> [Stated problem] In the records below, change every occurrence of "Where should I click to" to "Which point do I click to" and write the lines out again with nothing else altered.

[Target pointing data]
########

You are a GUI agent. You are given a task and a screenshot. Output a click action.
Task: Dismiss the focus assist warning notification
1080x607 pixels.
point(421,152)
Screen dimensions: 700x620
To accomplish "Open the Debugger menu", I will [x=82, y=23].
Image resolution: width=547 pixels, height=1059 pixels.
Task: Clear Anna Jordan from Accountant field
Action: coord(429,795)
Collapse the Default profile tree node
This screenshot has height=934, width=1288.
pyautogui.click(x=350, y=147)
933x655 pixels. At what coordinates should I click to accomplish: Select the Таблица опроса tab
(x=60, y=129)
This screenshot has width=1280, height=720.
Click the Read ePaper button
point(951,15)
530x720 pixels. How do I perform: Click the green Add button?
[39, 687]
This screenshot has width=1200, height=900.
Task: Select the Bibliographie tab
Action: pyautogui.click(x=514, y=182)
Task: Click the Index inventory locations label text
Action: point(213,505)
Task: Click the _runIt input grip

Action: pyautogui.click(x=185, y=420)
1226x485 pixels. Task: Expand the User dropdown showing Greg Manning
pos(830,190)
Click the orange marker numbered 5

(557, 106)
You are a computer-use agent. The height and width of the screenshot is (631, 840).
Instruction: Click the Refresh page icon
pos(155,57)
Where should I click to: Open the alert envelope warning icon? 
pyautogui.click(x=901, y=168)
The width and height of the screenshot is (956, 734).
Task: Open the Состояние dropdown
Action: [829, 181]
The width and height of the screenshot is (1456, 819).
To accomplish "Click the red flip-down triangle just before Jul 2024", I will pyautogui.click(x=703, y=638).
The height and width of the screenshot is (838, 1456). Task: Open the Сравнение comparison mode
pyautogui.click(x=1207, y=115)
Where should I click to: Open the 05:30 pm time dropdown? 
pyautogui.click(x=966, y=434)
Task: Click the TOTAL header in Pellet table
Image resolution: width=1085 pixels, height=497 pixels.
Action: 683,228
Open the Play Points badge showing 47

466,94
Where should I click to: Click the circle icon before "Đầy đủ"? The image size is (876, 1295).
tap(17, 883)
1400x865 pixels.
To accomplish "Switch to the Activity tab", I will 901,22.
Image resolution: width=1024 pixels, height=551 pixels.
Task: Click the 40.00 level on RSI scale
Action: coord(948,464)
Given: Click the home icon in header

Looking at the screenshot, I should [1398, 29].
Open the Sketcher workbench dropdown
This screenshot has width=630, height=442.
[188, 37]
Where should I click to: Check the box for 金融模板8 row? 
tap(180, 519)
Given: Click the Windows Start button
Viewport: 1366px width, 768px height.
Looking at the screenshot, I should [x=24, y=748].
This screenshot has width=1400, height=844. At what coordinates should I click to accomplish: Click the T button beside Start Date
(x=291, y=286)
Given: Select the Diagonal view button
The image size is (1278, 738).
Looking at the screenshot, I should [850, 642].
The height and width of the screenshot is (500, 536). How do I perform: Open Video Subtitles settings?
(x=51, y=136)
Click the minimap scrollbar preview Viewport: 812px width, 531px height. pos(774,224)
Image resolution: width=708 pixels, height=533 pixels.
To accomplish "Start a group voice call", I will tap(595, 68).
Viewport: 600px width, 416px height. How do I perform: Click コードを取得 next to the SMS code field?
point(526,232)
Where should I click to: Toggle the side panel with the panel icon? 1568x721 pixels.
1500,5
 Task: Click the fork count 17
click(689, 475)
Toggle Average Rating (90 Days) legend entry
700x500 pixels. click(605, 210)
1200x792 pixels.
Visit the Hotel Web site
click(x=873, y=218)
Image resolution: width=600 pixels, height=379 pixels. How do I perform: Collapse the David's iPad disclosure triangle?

########

> [Solution to this task]
You are a GUI agent. You are given a task and a screenshot. Output a click action.
Task: Dismiss the focus assist warning notification
1080x607 pixels.
point(421,152)
Screen dimensions: 700x620
To accomplish "Open the Debugger menu", I will [x=82, y=23].
Image resolution: width=547 pixels, height=1059 pixels.
Task: Clear Anna Jordan from Accountant field
Action: coord(429,795)
Collapse the Default profile tree node
This screenshot has height=934, width=1288.
pyautogui.click(x=350, y=147)
933x655 pixels. At what coordinates should I click to accomplish: Select the Таблица опроса tab
(x=60, y=129)
This screenshot has width=1280, height=720.
Click the Read ePaper button
point(951,15)
530x720 pixels. How do I perform: Click the green Add button?
[39, 687]
This screenshot has width=1200, height=900.
Task: Select the Bibliographie tab
Action: pyautogui.click(x=514, y=182)
Task: Click the Index inventory locations label text
Action: point(213,505)
Task: Click the _runIt input grip

Action: pyautogui.click(x=185, y=420)
1226x485 pixels. Task: Expand the User dropdown showing Greg Manning
pos(830,190)
Click the orange marker numbered 5

(557, 106)
You are a computer-use agent. The height and width of the screenshot is (631, 840).
Instruction: Click the Refresh page icon
pos(155,57)
Which point do I click to: Open the alert envelope warning icon? 
pyautogui.click(x=901, y=168)
The width and height of the screenshot is (956, 734).
Task: Open the Состояние dropdown
Action: [829, 181]
The width and height of the screenshot is (1456, 819).
To accomplish "Click the red flip-down triangle just before Jul 2024", I will pyautogui.click(x=703, y=638).
The height and width of the screenshot is (838, 1456). Task: Open the Сравнение comparison mode
pyautogui.click(x=1207, y=115)
Which point do I click to: Open the 05:30 pm time dropdown? 
pyautogui.click(x=966, y=434)
Task: Click the TOTAL header in Pellet table
Image resolution: width=1085 pixels, height=497 pixels.
Action: 683,228
Open the Play Points badge showing 47

466,94
Which point do I click to: Click the circle icon before "Đầy đủ"? The image size is (876, 1295).
tap(17, 883)
1400x865 pixels.
To accomplish "Switch to the Activity tab", I will 901,22.
Image resolution: width=1024 pixels, height=551 pixels.
Task: Click the 40.00 level on RSI scale
Action: coord(948,464)
Given: Click the home icon in header

Looking at the screenshot, I should [1398, 29].
Open the Sketcher workbench dropdown
This screenshot has width=630, height=442.
[188, 37]
Which point do I click to: Check the box for 金融模板8 row? 
tap(180, 519)
Given: Click the Windows Start button
Viewport: 1366px width, 768px height.
Looking at the screenshot, I should [x=24, y=748].
This screenshot has width=1400, height=844. At what coordinates should I click to accomplish: Click the T button beside Start Date
(x=291, y=286)
Given: Select the Diagonal view button
The image size is (1278, 738).
Looking at the screenshot, I should [850, 642].
The height and width of the screenshot is (500, 536). How do I perform: Open Video Subtitles settings?
(x=51, y=136)
Click the minimap scrollbar preview Viewport: 812px width, 531px height. pos(774,224)
Image resolution: width=708 pixels, height=533 pixels.
To accomplish "Start a group voice call", I will tap(595, 68).
Viewport: 600px width, 416px height. How do I perform: Click コードを取得 next to the SMS code field?
point(526,232)
Which point do I click to: Toggle the side panel with the panel icon? 1568x721 pixels.
1500,5
 Task: Click the fork count 17
click(689, 475)
Toggle Average Rating (90 Days) legend entry
700x500 pixels. click(605, 210)
1200x792 pixels.
Visit the Hotel Web site
click(x=873, y=218)
Image resolution: width=600 pixels, height=379 pixels. How do I perform: Collapse the David's iPad disclosure triangle?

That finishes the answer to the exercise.